As I’d hoped, the sum total of all the effort JVC has put into the 42WX70’s pictures results in comfortably the best performance standards JVC has delivered from an LCD TV to date.
Particularly significant is the depth of black level the set can portray. JVC’s LCD TVs have traditionally struggled in this department, leaving dark scenes looking rather grey and flat. But the black levels attained by the 42WX70 are excellent, looking only marginally lighter than the jet black of the bezel.
What makes this all the more impressive is the fact that the new black level prowess is achieved without having to significantly reduce the image’s brightness, leaving images which contain a mix of bright and dark elements looking exceptionally dynamic. Indeed, even if you deactivate the set’s dynamic contrast function (which reduces brightness during dark scenes to boost black levels) the 42WX70’s black levels still look excellent.
Also making a massive contribution to the image’s at times jaw-dropping dynamism is the screen’s much-feted colour response. There really does seem to be a greater degree of subtlety, blend finesse, and tonal expression on show via the 42WX70 than we’re accustomed to seeing on normal flat TVs – so much so that at times I felt this was enough to justify the 42WX70’s relatively inflated asking price.
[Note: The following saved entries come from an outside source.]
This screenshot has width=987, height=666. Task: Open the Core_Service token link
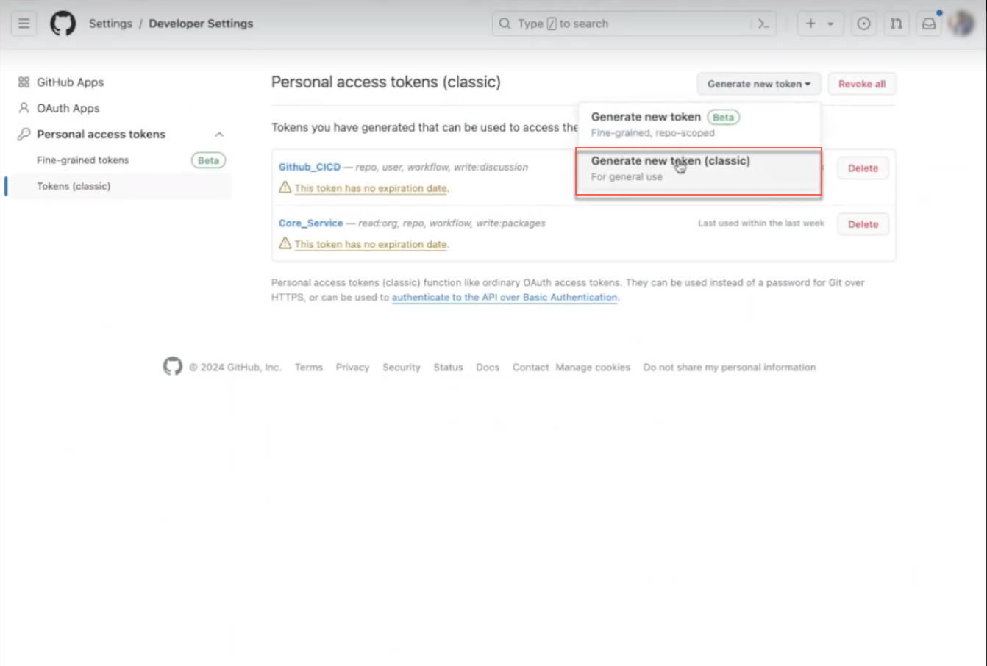310,223
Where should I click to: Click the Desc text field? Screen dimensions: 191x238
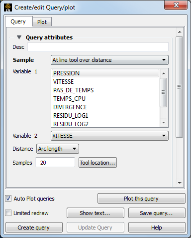pos(98,47)
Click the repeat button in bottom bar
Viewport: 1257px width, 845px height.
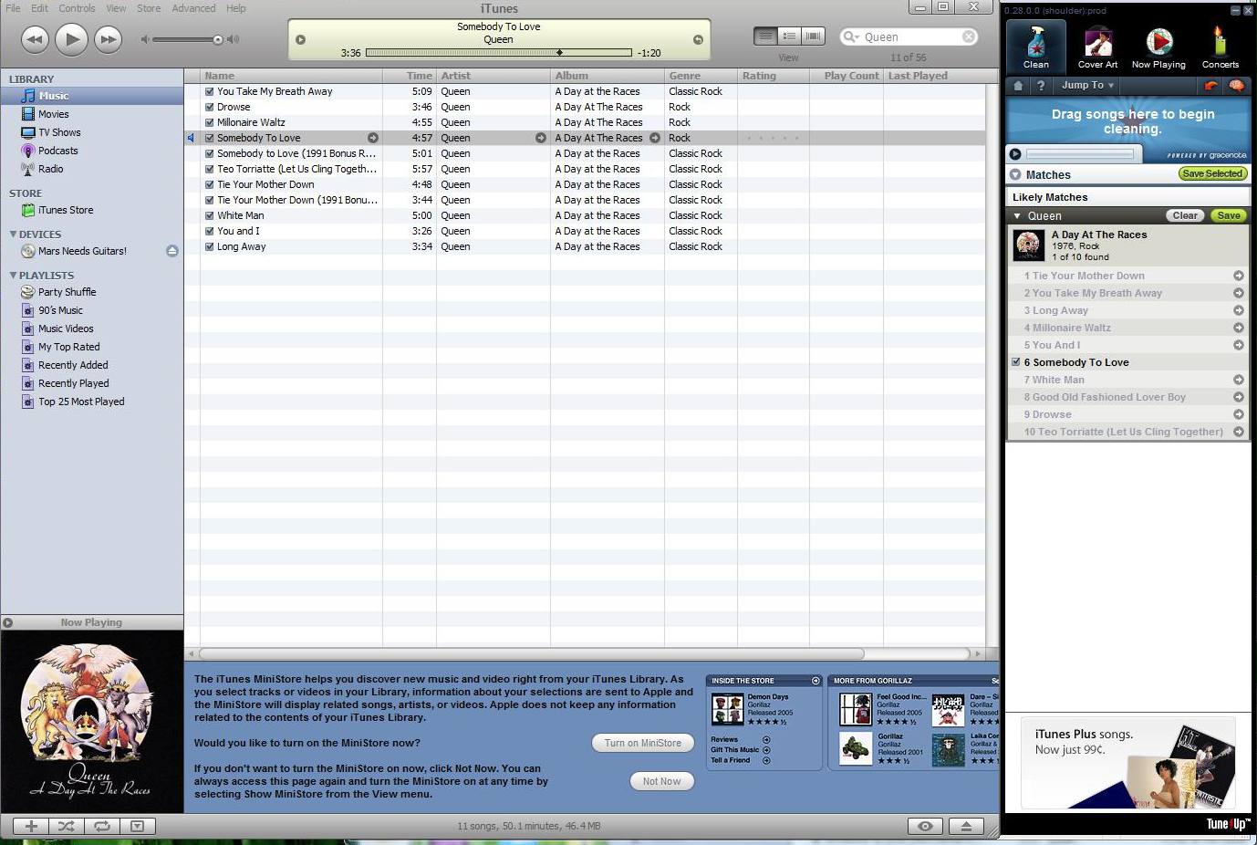(x=102, y=826)
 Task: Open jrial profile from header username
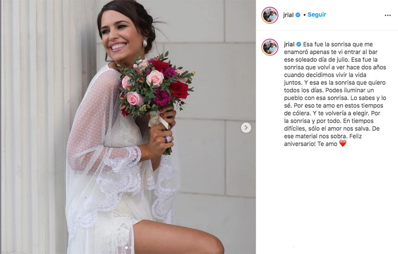[288, 15]
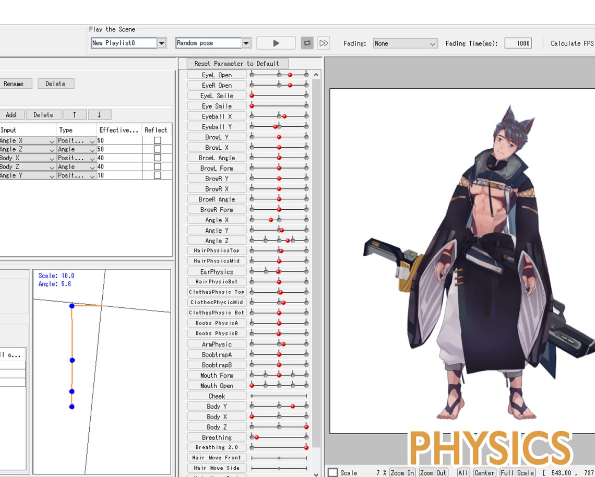Click the Fading Time input field

[518, 43]
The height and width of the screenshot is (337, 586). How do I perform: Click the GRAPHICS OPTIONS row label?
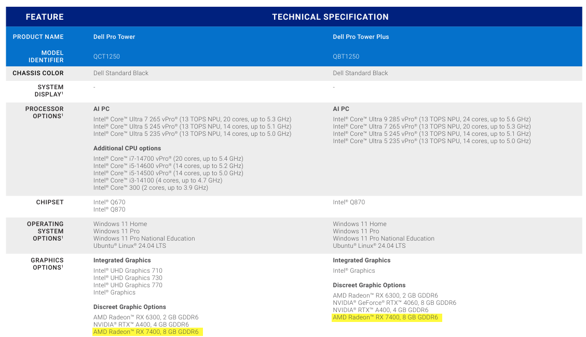coord(47,264)
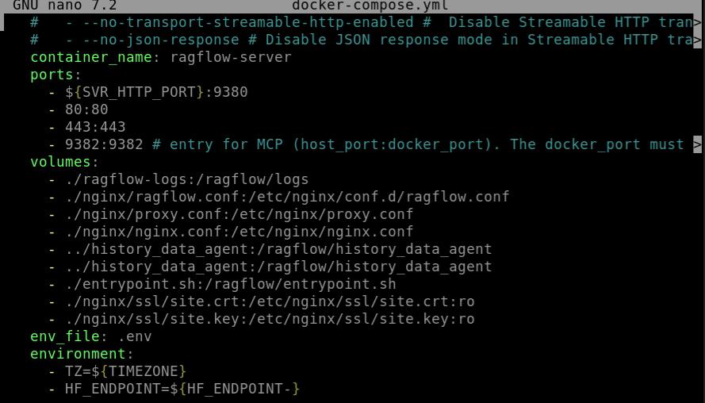
Task: Select the 80:80 port entry
Action: (x=86, y=109)
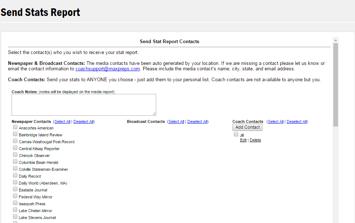Check the Jill coach contact checkbox

(x=236, y=135)
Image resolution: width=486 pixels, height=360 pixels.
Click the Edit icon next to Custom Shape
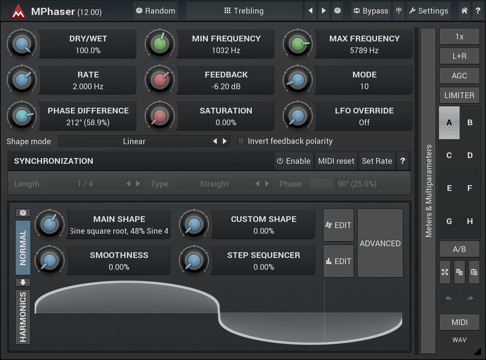338,225
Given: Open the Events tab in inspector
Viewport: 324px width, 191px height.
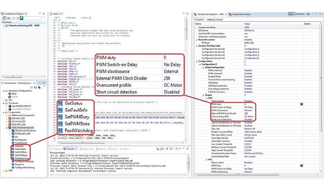Looking at the screenshot, I should (x=220, y=19).
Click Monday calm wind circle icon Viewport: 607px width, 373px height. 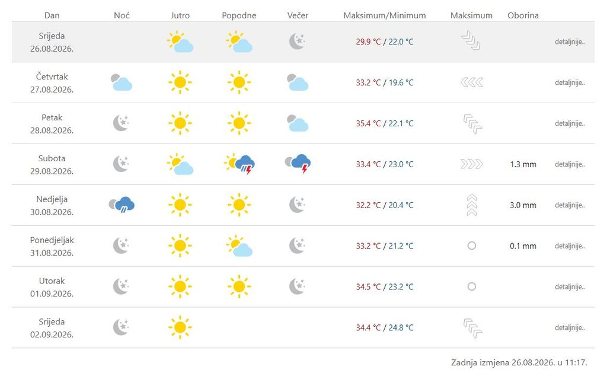471,246
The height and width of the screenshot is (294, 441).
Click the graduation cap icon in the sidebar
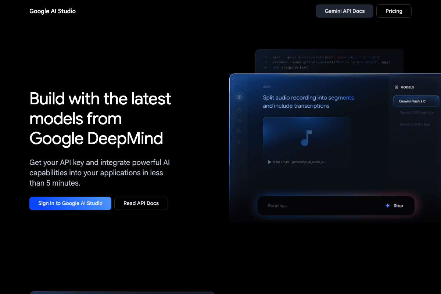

I should clarify here, too, that while the set’s colour prowess is indeed at its most eloquent when viewing digital SLR stills (even my highly amateur snaps looked somehow more professional!), it also shines through clearly when watching a Blu-ray or playing an HD game.
As usual for a JVC DynaPix TV, meanwhile, the 42WX70 also excels when it comes to fine detail reproduction. The set’s ability to show even the tiniest of textures and details on a high quality Blu-ray is up there with the very best, while its ability to add sharpness and definition to standard definition sources is rivalled in my book only by Philips’ Pixel Perfect HD screens.